§ **Description of the task**
Below are records; quote them exactly from the first line through the line that contains "You are a computer-use agent. Image resolution: width=816".

§ **Input material**
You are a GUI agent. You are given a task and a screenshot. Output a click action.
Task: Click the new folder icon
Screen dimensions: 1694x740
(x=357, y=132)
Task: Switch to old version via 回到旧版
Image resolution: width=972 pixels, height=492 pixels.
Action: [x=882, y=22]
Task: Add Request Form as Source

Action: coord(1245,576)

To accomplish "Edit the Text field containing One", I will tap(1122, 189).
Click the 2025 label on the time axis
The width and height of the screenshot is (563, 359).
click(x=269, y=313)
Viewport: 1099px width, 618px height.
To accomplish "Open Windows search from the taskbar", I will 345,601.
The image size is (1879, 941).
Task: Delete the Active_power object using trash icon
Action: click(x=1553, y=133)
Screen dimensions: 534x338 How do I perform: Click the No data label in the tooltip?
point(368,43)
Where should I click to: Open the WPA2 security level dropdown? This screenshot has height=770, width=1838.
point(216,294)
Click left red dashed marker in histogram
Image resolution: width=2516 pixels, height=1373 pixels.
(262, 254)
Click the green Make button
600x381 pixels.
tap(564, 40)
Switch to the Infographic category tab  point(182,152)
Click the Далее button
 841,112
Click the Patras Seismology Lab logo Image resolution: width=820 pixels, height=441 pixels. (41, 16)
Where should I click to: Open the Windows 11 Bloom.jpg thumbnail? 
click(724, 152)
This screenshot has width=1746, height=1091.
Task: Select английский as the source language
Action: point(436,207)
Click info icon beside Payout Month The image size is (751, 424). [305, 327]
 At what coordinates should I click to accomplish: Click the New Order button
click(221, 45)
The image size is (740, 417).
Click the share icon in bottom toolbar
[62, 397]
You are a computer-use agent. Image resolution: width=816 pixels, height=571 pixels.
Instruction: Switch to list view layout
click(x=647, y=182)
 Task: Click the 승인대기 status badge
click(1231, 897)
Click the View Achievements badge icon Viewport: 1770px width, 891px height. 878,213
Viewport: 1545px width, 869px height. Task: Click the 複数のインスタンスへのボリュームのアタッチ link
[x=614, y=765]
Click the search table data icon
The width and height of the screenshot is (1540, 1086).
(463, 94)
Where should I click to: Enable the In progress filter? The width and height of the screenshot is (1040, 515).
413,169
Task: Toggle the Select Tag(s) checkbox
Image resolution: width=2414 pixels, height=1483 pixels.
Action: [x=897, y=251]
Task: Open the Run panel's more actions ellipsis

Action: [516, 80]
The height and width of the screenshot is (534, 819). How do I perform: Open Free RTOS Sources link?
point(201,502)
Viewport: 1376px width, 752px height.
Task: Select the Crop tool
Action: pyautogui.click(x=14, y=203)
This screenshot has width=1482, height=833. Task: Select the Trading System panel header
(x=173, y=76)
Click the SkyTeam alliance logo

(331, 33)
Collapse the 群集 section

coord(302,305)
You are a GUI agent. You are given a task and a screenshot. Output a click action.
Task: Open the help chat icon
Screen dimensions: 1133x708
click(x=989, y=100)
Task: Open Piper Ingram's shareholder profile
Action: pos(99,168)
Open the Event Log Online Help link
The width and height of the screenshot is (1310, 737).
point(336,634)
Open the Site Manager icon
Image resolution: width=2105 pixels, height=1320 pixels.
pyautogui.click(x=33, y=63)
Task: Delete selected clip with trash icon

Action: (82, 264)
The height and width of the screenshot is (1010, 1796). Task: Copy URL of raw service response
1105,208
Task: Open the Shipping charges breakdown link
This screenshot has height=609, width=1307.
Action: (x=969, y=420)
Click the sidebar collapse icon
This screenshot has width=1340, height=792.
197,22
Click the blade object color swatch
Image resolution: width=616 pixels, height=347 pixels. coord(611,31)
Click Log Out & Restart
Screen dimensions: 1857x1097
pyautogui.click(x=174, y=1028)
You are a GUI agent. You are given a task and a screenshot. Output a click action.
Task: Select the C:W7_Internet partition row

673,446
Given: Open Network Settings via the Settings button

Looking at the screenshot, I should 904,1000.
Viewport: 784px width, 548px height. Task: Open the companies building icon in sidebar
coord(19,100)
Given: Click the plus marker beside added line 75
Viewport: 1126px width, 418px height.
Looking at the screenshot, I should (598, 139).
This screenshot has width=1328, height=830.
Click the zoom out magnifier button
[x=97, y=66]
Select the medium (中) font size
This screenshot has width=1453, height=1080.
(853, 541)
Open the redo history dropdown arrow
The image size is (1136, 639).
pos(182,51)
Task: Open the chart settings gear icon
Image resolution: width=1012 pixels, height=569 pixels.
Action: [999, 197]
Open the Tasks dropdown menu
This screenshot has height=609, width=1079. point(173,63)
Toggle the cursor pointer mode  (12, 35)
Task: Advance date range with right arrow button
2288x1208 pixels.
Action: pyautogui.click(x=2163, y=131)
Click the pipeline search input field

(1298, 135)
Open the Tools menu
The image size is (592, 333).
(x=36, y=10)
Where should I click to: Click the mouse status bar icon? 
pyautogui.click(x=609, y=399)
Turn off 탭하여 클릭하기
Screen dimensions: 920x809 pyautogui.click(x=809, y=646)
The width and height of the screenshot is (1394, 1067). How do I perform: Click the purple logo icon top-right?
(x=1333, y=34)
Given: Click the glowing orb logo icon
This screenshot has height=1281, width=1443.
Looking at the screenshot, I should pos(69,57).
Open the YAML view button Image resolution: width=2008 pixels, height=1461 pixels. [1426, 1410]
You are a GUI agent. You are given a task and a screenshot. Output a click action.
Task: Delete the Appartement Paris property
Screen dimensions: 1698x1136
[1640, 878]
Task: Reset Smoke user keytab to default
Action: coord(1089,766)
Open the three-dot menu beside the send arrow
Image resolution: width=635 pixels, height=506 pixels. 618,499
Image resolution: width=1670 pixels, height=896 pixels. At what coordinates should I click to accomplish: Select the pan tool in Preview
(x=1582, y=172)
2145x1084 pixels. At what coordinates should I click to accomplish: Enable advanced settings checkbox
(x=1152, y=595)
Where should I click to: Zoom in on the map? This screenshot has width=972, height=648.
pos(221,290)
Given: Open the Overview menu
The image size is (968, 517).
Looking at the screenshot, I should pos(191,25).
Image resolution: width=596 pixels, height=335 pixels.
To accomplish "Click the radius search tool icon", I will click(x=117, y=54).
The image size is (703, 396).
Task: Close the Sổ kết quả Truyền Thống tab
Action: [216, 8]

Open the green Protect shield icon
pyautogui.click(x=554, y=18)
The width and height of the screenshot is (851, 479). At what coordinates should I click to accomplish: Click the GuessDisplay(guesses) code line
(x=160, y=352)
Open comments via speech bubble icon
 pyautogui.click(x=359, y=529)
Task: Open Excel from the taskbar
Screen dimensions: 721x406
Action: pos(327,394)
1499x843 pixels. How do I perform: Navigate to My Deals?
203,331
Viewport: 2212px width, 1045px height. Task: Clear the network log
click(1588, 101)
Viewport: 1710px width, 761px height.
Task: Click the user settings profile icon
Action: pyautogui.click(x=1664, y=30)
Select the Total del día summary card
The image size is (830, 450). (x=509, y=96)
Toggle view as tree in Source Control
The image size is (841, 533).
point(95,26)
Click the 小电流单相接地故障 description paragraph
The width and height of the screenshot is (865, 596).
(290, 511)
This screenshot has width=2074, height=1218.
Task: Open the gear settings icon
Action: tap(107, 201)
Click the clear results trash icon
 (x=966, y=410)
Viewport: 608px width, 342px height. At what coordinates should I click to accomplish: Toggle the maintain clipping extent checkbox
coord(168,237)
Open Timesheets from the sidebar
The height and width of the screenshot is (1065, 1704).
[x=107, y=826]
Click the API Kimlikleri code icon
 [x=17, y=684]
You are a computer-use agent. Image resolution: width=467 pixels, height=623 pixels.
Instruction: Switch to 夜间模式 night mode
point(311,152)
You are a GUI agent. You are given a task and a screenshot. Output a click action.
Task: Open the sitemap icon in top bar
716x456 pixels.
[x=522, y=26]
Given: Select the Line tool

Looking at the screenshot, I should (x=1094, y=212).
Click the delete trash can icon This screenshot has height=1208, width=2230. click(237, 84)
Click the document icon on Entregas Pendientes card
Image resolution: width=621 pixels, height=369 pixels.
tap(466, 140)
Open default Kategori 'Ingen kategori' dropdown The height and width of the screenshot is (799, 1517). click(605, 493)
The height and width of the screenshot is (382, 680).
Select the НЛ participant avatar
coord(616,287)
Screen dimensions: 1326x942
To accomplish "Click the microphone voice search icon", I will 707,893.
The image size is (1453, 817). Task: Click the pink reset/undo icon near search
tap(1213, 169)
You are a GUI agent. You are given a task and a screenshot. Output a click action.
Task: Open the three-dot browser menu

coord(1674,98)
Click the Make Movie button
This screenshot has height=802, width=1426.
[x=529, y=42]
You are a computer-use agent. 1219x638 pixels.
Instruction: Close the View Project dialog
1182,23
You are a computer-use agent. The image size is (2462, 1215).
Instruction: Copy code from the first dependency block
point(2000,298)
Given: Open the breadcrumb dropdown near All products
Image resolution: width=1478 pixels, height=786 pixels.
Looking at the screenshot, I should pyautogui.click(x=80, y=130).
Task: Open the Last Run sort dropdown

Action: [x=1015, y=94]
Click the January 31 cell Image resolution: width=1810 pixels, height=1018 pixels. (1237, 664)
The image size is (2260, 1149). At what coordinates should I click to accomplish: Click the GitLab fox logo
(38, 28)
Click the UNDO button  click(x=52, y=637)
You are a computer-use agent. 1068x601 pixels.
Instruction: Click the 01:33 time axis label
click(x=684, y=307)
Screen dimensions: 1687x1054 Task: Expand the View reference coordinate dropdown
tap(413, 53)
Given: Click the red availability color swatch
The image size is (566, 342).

§ **Task response**
You are a GUI agent. You are given a task and a screenshot. Output a click action.
Task: Click the new folder icon
Screen dimensions: 1694x740
(x=357, y=132)
Task: Switch to old version via 回到旧版
Image resolution: width=972 pixels, height=492 pixels.
Action: [x=882, y=22]
Task: Add Request Form as Source

Action: coord(1245,576)

To accomplish "Edit the Text field containing One", I will tap(1122, 189).
Click the 2025 label on the time axis
The width and height of the screenshot is (563, 359).
click(x=269, y=313)
Viewport: 1099px width, 618px height.
To accomplish "Open Windows search from the taskbar", I will 345,601.
The image size is (1879, 941).
Task: Delete the Active_power object using trash icon
Action: click(x=1553, y=133)
Screen dimensions: 534x338 How do I perform: Click the No data label in the tooltip?
point(368,43)
Where should I click to: Open the WPA2 security level dropdown? This screenshot has height=770, width=1838.
point(216,294)
Click left red dashed marker in histogram
Image resolution: width=2516 pixels, height=1373 pixels.
(262, 254)
Click the green Make button
600x381 pixels.
tap(564, 40)
Switch to the Infographic category tab  point(182,152)
Click the Далее button
 841,112
Click the Patras Seismology Lab logo Image resolution: width=820 pixels, height=441 pixels. (41, 16)
Where should I click to: Open the Windows 11 Bloom.jpg thumbnail? 
click(724, 152)
This screenshot has width=1746, height=1091.
Task: Select английский as the source language
Action: point(436,207)
Click info icon beside Payout Month The image size is (751, 424). [305, 327]
 At what coordinates should I click to accomplish: Click the New Order button
click(221, 45)
The image size is (740, 417).
Click the share icon in bottom toolbar
[62, 397]
You are a computer-use agent. Image resolution: width=816 pixels, height=571 pixels.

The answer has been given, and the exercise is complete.